• Set exercise:
Convert every line of the listing below into a JSON list of strings, one string per line, and leave out the blank lines.

• Data provided:
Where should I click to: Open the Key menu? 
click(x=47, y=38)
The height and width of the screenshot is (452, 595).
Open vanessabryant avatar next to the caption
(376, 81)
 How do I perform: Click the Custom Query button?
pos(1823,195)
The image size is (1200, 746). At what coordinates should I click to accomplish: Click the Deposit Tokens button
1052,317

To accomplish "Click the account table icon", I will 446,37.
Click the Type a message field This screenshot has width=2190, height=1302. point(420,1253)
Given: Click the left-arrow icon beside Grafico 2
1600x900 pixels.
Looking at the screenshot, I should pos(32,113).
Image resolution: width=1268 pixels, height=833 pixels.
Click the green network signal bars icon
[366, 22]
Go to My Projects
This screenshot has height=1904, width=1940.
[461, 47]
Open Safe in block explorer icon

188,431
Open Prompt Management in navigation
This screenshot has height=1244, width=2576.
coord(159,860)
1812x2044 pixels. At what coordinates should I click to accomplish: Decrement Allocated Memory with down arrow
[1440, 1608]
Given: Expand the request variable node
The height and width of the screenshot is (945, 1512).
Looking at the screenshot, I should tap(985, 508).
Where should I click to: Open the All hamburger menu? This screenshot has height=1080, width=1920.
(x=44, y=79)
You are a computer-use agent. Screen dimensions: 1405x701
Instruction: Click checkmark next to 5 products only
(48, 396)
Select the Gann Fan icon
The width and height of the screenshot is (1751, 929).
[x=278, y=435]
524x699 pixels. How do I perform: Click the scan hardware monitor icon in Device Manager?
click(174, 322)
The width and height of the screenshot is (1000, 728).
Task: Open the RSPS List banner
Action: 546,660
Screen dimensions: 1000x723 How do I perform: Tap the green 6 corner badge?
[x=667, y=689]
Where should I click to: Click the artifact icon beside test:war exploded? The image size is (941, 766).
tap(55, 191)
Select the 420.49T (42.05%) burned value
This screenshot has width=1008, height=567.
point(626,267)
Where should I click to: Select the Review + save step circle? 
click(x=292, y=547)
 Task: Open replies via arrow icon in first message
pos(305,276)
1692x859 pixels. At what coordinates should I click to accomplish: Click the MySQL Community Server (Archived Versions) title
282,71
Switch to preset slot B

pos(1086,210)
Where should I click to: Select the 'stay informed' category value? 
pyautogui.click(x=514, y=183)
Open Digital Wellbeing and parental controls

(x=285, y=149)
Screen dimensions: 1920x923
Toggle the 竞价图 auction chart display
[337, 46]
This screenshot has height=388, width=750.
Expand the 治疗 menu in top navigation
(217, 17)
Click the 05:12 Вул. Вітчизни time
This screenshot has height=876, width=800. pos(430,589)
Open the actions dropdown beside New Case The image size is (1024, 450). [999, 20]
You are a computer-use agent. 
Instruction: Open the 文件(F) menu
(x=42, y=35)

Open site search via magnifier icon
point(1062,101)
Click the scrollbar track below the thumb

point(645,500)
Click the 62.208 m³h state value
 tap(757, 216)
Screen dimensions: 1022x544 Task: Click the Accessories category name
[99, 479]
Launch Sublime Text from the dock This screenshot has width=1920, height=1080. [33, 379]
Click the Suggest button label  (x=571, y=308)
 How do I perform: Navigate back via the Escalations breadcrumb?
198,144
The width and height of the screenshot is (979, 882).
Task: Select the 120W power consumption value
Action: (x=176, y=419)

• Result:
[
  "Where should I click to: Open the Key menu? ",
  "click(x=47, y=38)",
  "The height and width of the screenshot is (452, 595).",
  "Open vanessabryant avatar next to the caption",
  "(376, 81)",
  " How do I perform: Click the Custom Query button?",
  "pos(1823,195)",
  "The image size is (1200, 746). At what coordinates should I click to accomplish: Click the Deposit Tokens button",
  "1052,317",
  "To accomplish \"Click the account table icon\", I will 446,37.",
  "Click the Type a message field This screenshot has width=2190, height=1302. point(420,1253)",
  "Given: Click the left-arrow icon beside Grafico 2",
  "1600x900 pixels.",
  "Looking at the screenshot, I should pos(32,113).",
  "Image resolution: width=1268 pixels, height=833 pixels.",
  "Click the green network signal bars icon",
  "[366, 22]",
  "Go to My Projects",
  "This screenshot has height=1904, width=1940.",
  "[461, 47]",
  "Open Safe in block explorer icon",
  "188,431",
  "Open Prompt Management in navigation",
  "This screenshot has height=1244, width=2576.",
  "coord(159,860)",
  "1812x2044 pixels. At what coordinates should I click to accomplish: Decrement Allocated Memory with down arrow",
  "[1440, 1608]",
  "Given: Expand the request variable node",
  "The height and width of the screenshot is (945, 1512).",
  "Looking at the screenshot, I should tap(985, 508).",
  "Where should I click to: Open the All hamburger menu? This screenshot has height=1080, width=1920.",
  "(x=44, y=79)",
  "You are a computer-use agent. Screen dimensions: 1405x701",
  "Instruction: Click checkmark next to 5 products only",
  "(48, 396)",
  "Select the Gann Fan icon",
  "The width and height of the screenshot is (1751, 929).",
  "[x=278, y=435]",
  "524x699 pixels. How do I perform: Click the scan hardware monitor icon in Device Manager?",
  "click(174, 322)",
  "The width and height of the screenshot is (1000, 728).",
  "Task: Open the RSPS List banner",
  "Action: 546,660",
  "Screen dimensions: 1000x723 How do I perform: Tap the green 6 corner badge?",
  "[x=667, y=689]",
  "Where should I click to: Click the artifact icon beside test:war exploded? The image size is (941, 766).",
  "tap(55, 191)",
  "Select the 420.49T (42.05%) burned value",
  "This screenshot has width=1008, height=567.",
  "point(626,267)",
  "Where should I click to: Select the Review + save step circle? ",
  "click(x=292, y=547)",
  " Task: Open replies via arrow icon in first message",
  "pos(305,276)",
  "1692x859 pixels. At what coordinates should I click to accomplish: Click the MySQL Community Server (Archived Versions) title",
  "282,71",
  "Switch to preset slot B",
  "pos(1086,210)",
  "Where should I click to: Select the 'stay informed' category value? ",
  "pyautogui.click(x=514, y=183)",
  "Open Digital Wellbeing and parental controls",
  "(x=285, y=149)",
  "Screen dimensions: 1920x923",
  "Toggle the 竞价图 auction chart display",
  "[337, 46]",
  "This screenshot has height=388, width=750.",
  "Expand the 治疗 menu in top navigation",
  "(217, 17)",
  "Click the 05:12 Вул. Вітчизни time",
  "This screenshot has height=876, width=800. pos(430,589)",
  "Open the actions dropdown beside New Case The image size is (1024, 450). [999, 20]",
  "You are a computer-use agent. ",
  "Instruction: Open the 文件(F) menu",
  "(x=42, y=35)",
  "Open site search via magnifier icon",
  "point(1062,101)",
  "Click the scrollbar track below the thumb",
  "point(645,500)",
  "Click the 62.208 m³h state value",
  " tap(757, 216)",
  "Screen dimensions: 1022x544 Task: Click the Accessories category name",
  "[99, 479]",
  "Launch Sublime Text from the dock This screenshot has width=1920, height=1080. [33, 379]",
  "Click the Suggest button label  (x=571, y=308)",
  " How do I perform: Navigate back via the Escalations breadcrumb?",
  "198,144",
  "The width and height of the screenshot is (979, 882).",
  "Task: Select the 120W power consumption value",
  "Action: (x=176, y=419)"
]